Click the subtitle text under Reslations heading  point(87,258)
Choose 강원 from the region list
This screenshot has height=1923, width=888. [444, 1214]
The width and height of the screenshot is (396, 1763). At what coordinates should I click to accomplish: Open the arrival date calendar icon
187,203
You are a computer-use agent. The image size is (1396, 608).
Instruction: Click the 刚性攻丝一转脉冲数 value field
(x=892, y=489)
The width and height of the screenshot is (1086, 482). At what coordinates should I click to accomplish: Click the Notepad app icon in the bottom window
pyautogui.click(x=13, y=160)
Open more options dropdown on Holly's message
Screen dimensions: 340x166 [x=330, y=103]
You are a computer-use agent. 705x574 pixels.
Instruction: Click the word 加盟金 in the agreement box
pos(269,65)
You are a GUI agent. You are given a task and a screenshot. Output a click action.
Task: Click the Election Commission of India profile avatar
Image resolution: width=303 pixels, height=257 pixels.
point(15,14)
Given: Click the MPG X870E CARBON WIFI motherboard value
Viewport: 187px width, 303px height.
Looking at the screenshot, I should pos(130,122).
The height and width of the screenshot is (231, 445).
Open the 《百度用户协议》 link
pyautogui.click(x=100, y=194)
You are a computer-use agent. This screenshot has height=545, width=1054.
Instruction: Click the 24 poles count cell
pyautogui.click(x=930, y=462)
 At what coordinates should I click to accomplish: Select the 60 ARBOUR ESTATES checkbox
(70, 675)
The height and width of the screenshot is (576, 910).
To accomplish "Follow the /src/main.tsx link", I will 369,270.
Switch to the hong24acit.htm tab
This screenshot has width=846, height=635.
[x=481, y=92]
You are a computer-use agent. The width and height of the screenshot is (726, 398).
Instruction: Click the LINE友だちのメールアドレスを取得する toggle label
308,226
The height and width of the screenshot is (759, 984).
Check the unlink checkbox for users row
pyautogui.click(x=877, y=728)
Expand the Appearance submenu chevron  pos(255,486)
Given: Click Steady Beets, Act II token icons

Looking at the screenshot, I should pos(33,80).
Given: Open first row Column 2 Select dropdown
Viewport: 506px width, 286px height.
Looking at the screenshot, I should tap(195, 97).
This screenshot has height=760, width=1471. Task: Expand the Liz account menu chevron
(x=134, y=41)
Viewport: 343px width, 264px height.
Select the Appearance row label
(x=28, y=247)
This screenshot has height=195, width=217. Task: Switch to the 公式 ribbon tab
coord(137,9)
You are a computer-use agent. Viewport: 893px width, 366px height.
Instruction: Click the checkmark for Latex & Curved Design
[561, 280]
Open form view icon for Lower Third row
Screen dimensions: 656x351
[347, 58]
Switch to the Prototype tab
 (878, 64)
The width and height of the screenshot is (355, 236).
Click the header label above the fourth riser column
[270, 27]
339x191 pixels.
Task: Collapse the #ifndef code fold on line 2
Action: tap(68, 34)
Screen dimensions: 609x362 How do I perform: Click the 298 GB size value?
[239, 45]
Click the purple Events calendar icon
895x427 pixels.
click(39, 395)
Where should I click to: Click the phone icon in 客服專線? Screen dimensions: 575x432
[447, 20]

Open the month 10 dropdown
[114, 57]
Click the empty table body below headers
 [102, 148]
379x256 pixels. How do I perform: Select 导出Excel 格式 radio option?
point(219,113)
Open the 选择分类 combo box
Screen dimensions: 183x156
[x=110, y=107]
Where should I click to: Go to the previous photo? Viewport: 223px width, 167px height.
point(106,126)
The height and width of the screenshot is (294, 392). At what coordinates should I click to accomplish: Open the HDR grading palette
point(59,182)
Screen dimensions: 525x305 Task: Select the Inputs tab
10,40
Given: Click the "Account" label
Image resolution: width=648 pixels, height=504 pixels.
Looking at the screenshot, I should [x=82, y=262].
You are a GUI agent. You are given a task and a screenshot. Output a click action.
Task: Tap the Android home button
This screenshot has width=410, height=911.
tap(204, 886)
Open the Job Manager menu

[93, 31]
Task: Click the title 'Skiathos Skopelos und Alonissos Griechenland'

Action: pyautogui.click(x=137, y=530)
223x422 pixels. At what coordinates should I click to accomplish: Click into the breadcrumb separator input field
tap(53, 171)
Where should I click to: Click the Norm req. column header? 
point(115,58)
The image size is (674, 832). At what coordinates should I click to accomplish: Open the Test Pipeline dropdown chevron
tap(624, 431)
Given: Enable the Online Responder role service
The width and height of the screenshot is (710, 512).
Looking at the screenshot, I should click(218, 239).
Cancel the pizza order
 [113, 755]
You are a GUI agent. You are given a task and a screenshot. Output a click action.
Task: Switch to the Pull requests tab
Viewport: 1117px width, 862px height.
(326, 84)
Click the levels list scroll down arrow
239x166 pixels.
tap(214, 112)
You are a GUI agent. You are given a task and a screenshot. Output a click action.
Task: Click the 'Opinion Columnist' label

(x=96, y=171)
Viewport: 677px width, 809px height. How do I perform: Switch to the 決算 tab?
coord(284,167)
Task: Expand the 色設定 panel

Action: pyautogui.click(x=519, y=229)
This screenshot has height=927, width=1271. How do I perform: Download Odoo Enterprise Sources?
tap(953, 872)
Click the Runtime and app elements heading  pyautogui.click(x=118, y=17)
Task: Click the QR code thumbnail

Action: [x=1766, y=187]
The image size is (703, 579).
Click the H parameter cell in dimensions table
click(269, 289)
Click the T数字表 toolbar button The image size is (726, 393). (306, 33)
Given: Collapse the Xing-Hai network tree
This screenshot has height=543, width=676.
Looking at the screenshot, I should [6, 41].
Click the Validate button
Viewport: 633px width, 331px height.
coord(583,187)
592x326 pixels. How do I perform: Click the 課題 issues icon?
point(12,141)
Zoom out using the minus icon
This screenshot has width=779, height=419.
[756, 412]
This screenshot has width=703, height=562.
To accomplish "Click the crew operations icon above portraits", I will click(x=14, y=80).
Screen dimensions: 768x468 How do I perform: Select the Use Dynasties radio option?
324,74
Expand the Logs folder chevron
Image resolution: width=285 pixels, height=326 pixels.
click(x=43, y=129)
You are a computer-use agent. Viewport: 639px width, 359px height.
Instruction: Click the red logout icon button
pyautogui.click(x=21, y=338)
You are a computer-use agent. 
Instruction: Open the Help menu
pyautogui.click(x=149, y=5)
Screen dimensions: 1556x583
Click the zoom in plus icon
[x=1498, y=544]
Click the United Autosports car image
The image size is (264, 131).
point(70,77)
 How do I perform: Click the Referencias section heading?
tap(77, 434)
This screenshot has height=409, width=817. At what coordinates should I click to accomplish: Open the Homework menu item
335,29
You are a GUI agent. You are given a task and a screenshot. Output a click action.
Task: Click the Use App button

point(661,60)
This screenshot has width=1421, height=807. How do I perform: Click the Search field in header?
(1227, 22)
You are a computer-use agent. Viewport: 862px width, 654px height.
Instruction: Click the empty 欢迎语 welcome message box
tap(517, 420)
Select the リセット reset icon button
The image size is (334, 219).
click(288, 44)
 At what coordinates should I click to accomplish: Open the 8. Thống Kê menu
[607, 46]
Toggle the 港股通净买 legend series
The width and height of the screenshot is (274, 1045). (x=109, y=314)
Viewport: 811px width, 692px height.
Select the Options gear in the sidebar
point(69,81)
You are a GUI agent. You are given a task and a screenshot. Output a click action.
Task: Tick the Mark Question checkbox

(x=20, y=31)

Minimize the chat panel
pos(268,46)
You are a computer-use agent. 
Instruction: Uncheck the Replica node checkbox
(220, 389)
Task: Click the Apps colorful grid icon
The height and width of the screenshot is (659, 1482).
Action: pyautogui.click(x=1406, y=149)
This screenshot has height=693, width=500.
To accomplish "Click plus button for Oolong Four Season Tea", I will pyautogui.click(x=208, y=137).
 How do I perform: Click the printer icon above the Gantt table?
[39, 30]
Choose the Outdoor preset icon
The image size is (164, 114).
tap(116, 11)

===============

- **EXERCISE OBJECTIVE**: Copy every row above word for word.

- **EXPECTED ANSWER**:
Click the subtitle text under Reslations heading  point(87,258)
Choose 강원 from the region list
This screenshot has height=1923, width=888. [444, 1214]
The width and height of the screenshot is (396, 1763). At what coordinates should I click to accomplish: Open the arrival date calendar icon
187,203
You are a computer-use agent. The image size is (1396, 608).
Instruction: Click the 刚性攻丝一转脉冲数 value field
(x=892, y=489)
The width and height of the screenshot is (1086, 482). At what coordinates should I click to accomplish: Click the Notepad app icon in the bottom window
pyautogui.click(x=13, y=160)
Open more options dropdown on Holly's message
Screen dimensions: 340x166 [x=330, y=103]
You are a computer-use agent. 705x574 pixels.
Instruction: Click the word 加盟金 in the agreement box
pos(269,65)
You are a GUI agent. You are given a task and a screenshot. Output a click action.
Task: Click the Election Commission of India profile avatar
Image resolution: width=303 pixels, height=257 pixels.
point(15,14)
Given: Click the MPG X870E CARBON WIFI motherboard value
Viewport: 187px width, 303px height.
Looking at the screenshot, I should pos(130,122).
The height and width of the screenshot is (231, 445).
Open the 《百度用户协议》 link
pyautogui.click(x=100, y=194)
You are a computer-use agent. This screenshot has height=545, width=1054.
Instruction: Click the 24 poles count cell
pyautogui.click(x=930, y=462)
 At what coordinates should I click to accomplish: Select the 60 ARBOUR ESTATES checkbox
(70, 675)
The height and width of the screenshot is (576, 910).
To accomplish "Follow the /src/main.tsx link", I will 369,270.
Switch to the hong24acit.htm tab
This screenshot has width=846, height=635.
[x=481, y=92]
You are a computer-use agent. The width and height of the screenshot is (726, 398).
Instruction: Click the LINE友だちのメールアドレスを取得する toggle label
308,226
The height and width of the screenshot is (759, 984).
Check the unlink checkbox for users row
pyautogui.click(x=877, y=728)
Expand the Appearance submenu chevron  pos(255,486)
Given: Click Steady Beets, Act II token icons

Looking at the screenshot, I should pos(33,80).
Given: Open first row Column 2 Select dropdown
Viewport: 506px width, 286px height.
Looking at the screenshot, I should tap(195, 97).
This screenshot has height=760, width=1471. Task: Expand the Liz account menu chevron
(x=134, y=41)
Viewport: 343px width, 264px height.
Select the Appearance row label
(x=28, y=247)
This screenshot has height=195, width=217. Task: Switch to the 公式 ribbon tab
coord(137,9)
You are a computer-use agent. Viewport: 893px width, 366px height.
Instruction: Click the checkmark for Latex & Curved Design
[561, 280]
Open form view icon for Lower Third row
Screen dimensions: 656x351
[347, 58]
Switch to the Prototype tab
 (878, 64)
The width and height of the screenshot is (355, 236).
Click the header label above the fourth riser column
[270, 27]
339x191 pixels.
Task: Collapse the #ifndef code fold on line 2
Action: tap(68, 34)
Screen dimensions: 609x362 How do I perform: Click the 298 GB size value?
[239, 45]
Click the purple Events calendar icon
895x427 pixels.
click(39, 395)
Where should I click to: Click the phone icon in 客服專線? Screen dimensions: 575x432
[447, 20]

Open the month 10 dropdown
[114, 57]
Click the empty table body below headers
 [102, 148]
379x256 pixels. How do I perform: Select 导出Excel 格式 radio option?
point(219,113)
Open the 选择分类 combo box
Screen dimensions: 183x156
[x=110, y=107]
Where should I click to: Go to the previous photo? Viewport: 223px width, 167px height.
point(106,126)
The height and width of the screenshot is (294, 392). At what coordinates should I click to accomplish: Open the HDR grading palette
point(59,182)
Screen dimensions: 525x305 Task: Select the Inputs tab
10,40
Given: Click the "Account" label
Image resolution: width=648 pixels, height=504 pixels.
Looking at the screenshot, I should [x=82, y=262].
You are a GUI agent. You are given a task and a screenshot. Output a click action.
Task: Tap the Android home button
This screenshot has width=410, height=911.
tap(204, 886)
Open the Job Manager menu

[93, 31]
Task: Click the title 'Skiathos Skopelos und Alonissos Griechenland'

Action: pyautogui.click(x=137, y=530)
223x422 pixels. At what coordinates should I click to accomplish: Click into the breadcrumb separator input field
tap(53, 171)
Where should I click to: Click the Norm req. column header? 
point(115,58)
The image size is (674, 832). At what coordinates should I click to accomplish: Open the Test Pipeline dropdown chevron
tap(624, 431)
Given: Enable the Online Responder role service
The width and height of the screenshot is (710, 512).
Looking at the screenshot, I should click(218, 239).
Cancel the pizza order
 [113, 755]
You are a GUI agent. You are given a task and a screenshot. Output a click action.
Task: Switch to the Pull requests tab
Viewport: 1117px width, 862px height.
(326, 84)
Click the levels list scroll down arrow
239x166 pixels.
tap(214, 112)
You are a GUI agent. You are given a task and a screenshot. Output a click action.
Task: Click the 'Opinion Columnist' label

(x=96, y=171)
Viewport: 677px width, 809px height. How do I perform: Switch to the 決算 tab?
coord(284,167)
Task: Expand the 色設定 panel

Action: pyautogui.click(x=519, y=229)
This screenshot has height=927, width=1271. How do I perform: Download Odoo Enterprise Sources?
tap(953, 872)
Click the Runtime and app elements heading  pyautogui.click(x=118, y=17)
Task: Click the QR code thumbnail

Action: [x=1766, y=187]
The image size is (703, 579).
Click the H parameter cell in dimensions table
click(269, 289)
Click the T数字表 toolbar button The image size is (726, 393). (306, 33)
Given: Collapse the Xing-Hai network tree
This screenshot has height=543, width=676.
Looking at the screenshot, I should [6, 41].
Click the Validate button
Viewport: 633px width, 331px height.
coord(583,187)
592x326 pixels. How do I perform: Click the 課題 issues icon?
point(12,141)
Zoom out using the minus icon
This screenshot has width=779, height=419.
[756, 412]
This screenshot has width=703, height=562.
To accomplish "Click the crew operations icon above portraits", I will click(x=14, y=80).
Screen dimensions: 768x468 How do I perform: Select the Use Dynasties radio option?
324,74
Expand the Logs folder chevron
Image resolution: width=285 pixels, height=326 pixels.
click(x=43, y=129)
You are a computer-use agent. Viewport: 639px width, 359px height.
Instruction: Click the red logout icon button
pyautogui.click(x=21, y=338)
You are a computer-use agent. 
Instruction: Open the Help menu
pyautogui.click(x=149, y=5)
Screen dimensions: 1556x583
Click the zoom in plus icon
[x=1498, y=544]
Click the United Autosports car image
The image size is (264, 131).
point(70,77)
 How do I perform: Click the Referencias section heading?
tap(77, 434)
This screenshot has height=409, width=817. At what coordinates should I click to accomplish: Open the Homework menu item
335,29
You are a GUI agent. You are given a task and a screenshot. Output a click action.
Task: Click the Use App button

point(661,60)
This screenshot has width=1421, height=807. How do I perform: Click the Search field in header?
(1227, 22)
You are a computer-use agent. Viewport: 862px width, 654px height.
Instruction: Click the empty 欢迎语 welcome message box
tap(517, 420)
Select the リセット reset icon button
The image size is (334, 219).
click(288, 44)
 At what coordinates should I click to accomplish: Open the 8. Thống Kê menu
[607, 46]
Toggle the 港股通净买 legend series
The width and height of the screenshot is (274, 1045). (x=109, y=314)
Viewport: 811px width, 692px height.
Select the Options gear in the sidebar
point(69,81)
You are a GUI agent. You are given a task and a screenshot. Output a click action.
Task: Tick the Mark Question checkbox

(x=20, y=31)

Minimize the chat panel
pos(268,46)
You are a computer-use agent. 
Instruction: Uncheck the Replica node checkbox
(220, 389)
Task: Click the Apps colorful grid icon
The height and width of the screenshot is (659, 1482).
Action: pyautogui.click(x=1406, y=149)
This screenshot has height=693, width=500.
To accomplish "Click plus button for Oolong Four Season Tea", I will pyautogui.click(x=208, y=137).
 How do I perform: Click the printer icon above the Gantt table?
[39, 30]
Choose the Outdoor preset icon
The image size is (164, 114).
tap(116, 11)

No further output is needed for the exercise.